Exercise prompt:
Take each line from the entries that holds "width" and copy it out.

Records shown:
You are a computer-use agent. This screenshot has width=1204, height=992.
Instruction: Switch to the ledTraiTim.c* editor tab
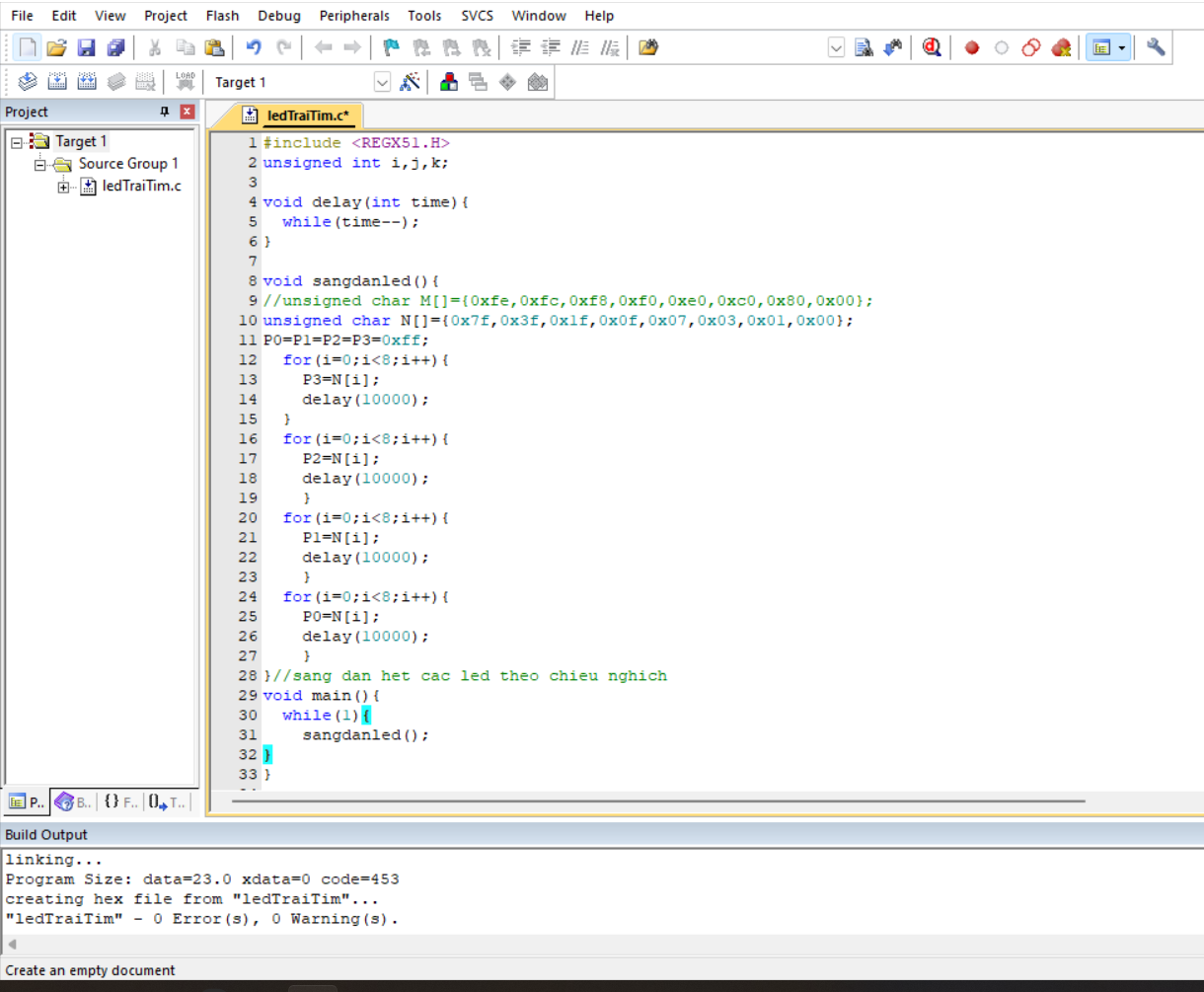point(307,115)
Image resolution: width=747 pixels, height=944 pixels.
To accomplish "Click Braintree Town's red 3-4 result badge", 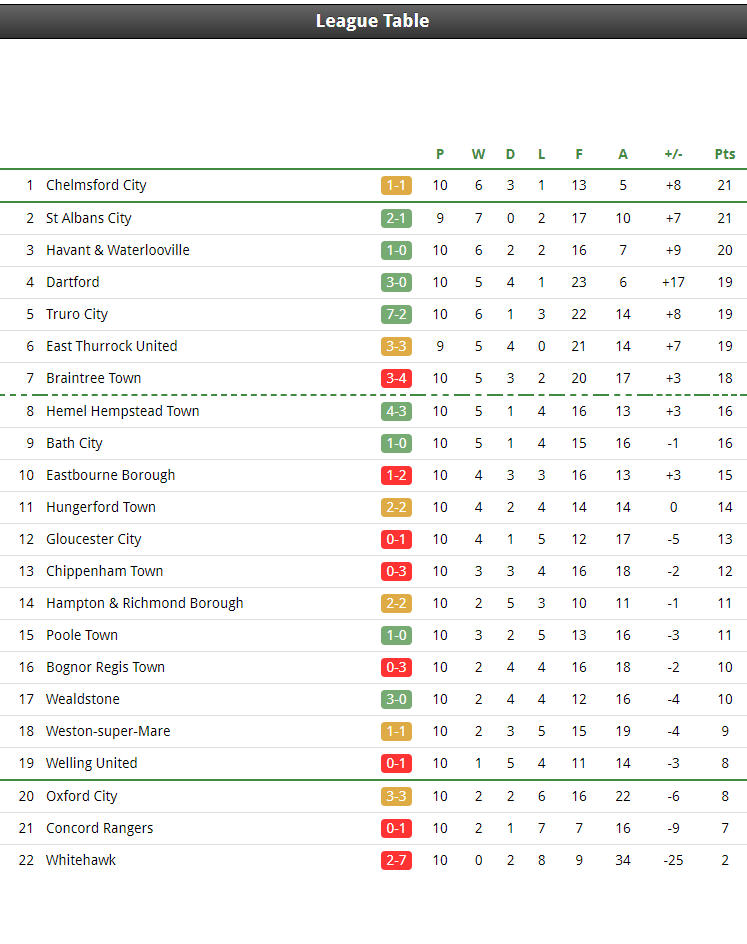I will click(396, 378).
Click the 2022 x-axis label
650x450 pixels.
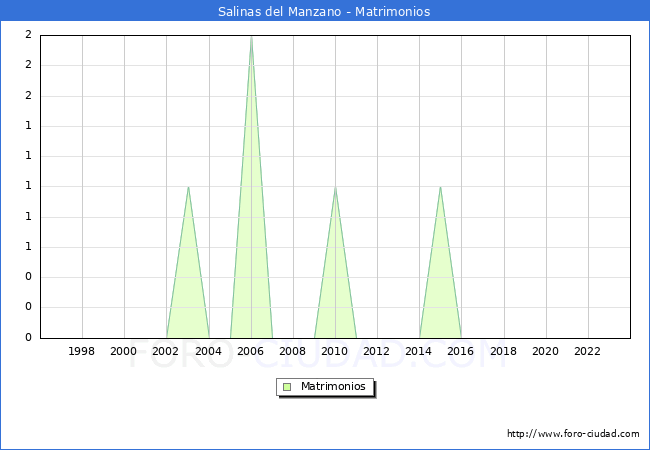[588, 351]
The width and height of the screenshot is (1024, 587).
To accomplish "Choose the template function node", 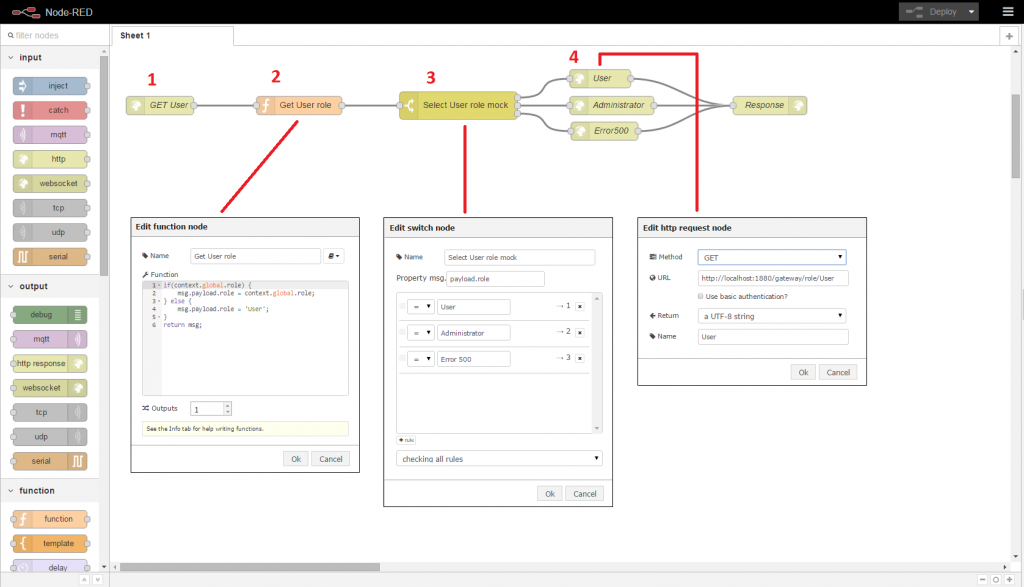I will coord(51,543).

Completed exercise:
You are a computer-use agent. This screenshot has width=1204, height=992.
Image resolution: width=747 pixels, height=944 pixels.
The width and height of the screenshot is (1024, 587).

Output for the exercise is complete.